* [Requirement] Set every entry below down once more, exactly as it stands, without images.

* [Supplied data]
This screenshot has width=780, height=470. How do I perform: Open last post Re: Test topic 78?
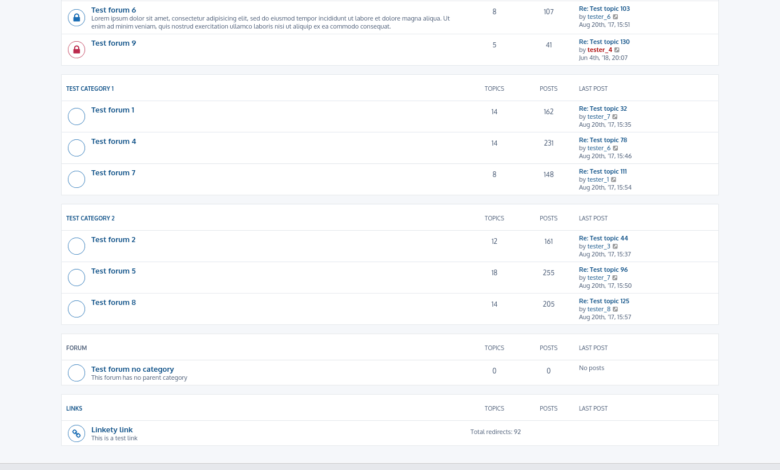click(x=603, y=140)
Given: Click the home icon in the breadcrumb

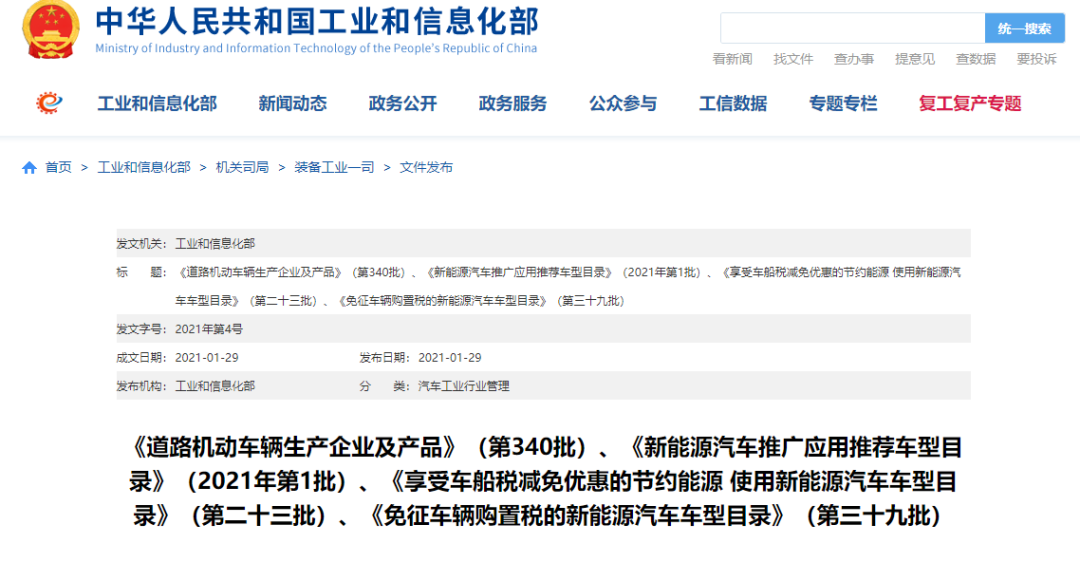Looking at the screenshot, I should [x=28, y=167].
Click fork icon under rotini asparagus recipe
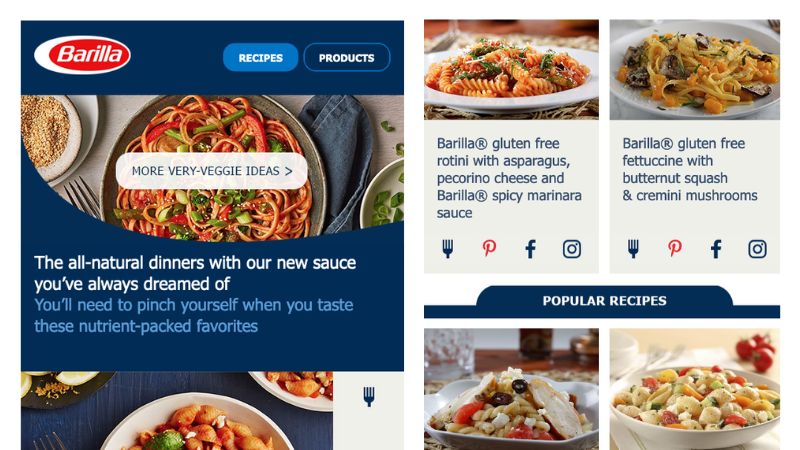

* [Solution to this problem]
This screenshot has width=780, height=470. How do I perform: Open last post Re: Test topic 78?
click(x=603, y=140)
Given: Click the home icon in the breadcrumb

Looking at the screenshot, I should [x=28, y=167].
Click fork icon under rotini asparagus recipe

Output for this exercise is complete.